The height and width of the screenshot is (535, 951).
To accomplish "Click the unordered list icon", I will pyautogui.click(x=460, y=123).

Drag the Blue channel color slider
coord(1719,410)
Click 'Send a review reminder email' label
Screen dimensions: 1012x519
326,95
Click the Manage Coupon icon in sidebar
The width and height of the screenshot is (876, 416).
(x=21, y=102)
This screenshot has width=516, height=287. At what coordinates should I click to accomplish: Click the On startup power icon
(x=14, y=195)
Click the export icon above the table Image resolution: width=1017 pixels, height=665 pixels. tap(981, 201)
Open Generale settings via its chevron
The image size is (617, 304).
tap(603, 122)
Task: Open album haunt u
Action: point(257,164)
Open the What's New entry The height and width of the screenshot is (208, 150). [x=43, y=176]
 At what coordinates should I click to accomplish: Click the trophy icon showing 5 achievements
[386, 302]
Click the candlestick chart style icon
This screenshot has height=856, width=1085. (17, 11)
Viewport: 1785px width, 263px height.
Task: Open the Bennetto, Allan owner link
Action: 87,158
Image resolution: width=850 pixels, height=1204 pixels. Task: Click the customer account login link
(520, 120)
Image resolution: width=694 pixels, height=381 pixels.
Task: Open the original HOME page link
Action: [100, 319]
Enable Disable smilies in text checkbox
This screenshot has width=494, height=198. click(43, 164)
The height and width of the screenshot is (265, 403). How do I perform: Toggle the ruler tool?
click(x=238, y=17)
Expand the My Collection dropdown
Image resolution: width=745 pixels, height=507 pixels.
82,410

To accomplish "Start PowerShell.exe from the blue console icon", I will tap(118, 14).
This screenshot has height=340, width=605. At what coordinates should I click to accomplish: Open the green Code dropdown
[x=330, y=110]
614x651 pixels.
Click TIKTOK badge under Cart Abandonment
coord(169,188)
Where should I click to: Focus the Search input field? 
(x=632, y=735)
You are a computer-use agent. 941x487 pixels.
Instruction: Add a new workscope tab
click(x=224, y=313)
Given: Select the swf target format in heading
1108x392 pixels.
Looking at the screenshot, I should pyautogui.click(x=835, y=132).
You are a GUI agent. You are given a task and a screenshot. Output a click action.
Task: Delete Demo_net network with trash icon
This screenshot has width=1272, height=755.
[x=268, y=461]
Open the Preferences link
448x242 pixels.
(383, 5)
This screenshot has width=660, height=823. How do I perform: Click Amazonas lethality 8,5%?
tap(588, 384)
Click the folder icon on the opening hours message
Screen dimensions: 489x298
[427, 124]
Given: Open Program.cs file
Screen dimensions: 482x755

◆ Instructions for the task ◆
Please return each line in the data above that contains the string "agent".

◆ Written answer ◆
You are a computer-use agent. 941x487 pixels.
You are a GUI agent. You are given a task and a screenshot. Output a click action.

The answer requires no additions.